Understory 2020

A Silent Spectrum

I had no words. 

I could think of none as she stood before me, clearly waiting. My skin began crawling with tiny, sharp pin pricks – across my back, down my legs, and through my head at her rigid gaze. It felt like miniscule tears, ripping ever so slowly apart from one end to the other; I felt that she was trying to peel something open within me, illuminate a far off piece of memory to shed more light on her expectant form. However, I was inexplicably resistant, attempting to keep my mind together and clasp at whatever composed sense of self I had left despite being under her harsh scrutiny. 

What found me then was also something foreign and strange. It was a creeping feeling, one that dwelled between the places of obscurity and anonymity; like the shallow, black tendrils that seemed to spread ever outward – slinking across the floor, the walls, everywhere, suffocating and covering things with a thick, shallow blanket – it pressed down and down and down on me until I had flattened and sunk as far as I could into myself. 

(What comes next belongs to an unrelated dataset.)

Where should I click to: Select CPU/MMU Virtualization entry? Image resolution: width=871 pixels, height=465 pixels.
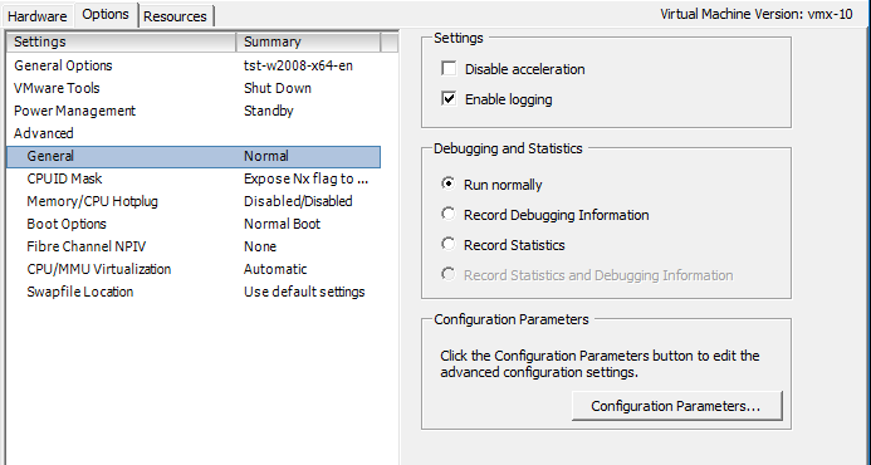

Of every possible piece of prose in existence, such interlocking lines had swirled and condensed into themselves from within my mind, forming innumerable edges and curves. I traced familiar symbols, creating words from the patterns on the grotesque wallpaper around me; a mass of luminescent yellow swirls arose from a pale sea of blue, almost drowning itself within salty sea foam. The bubbles floated upward, so round and delicate, reflecting more and more wonderful shades. And I had followed with it, into a sea of luminescent color – shades of warm oranges and bursting yellows, a sweetness to the tip of the tongue. Rebounding off each other, the colors had floated too far above my grasp and left me altogether. 

And here I was again, having snapped myself out of my reverie. I was still at a loss for words. It’s strange to think that the space between such metaphoric complexities, hidden twice over within another distant allegory, could only widen and distill itself so much. However, at that moment, I had none to speak of, not the slightest murmur or phonological coercion could be sounded to break that immeasurable silence between her and me. 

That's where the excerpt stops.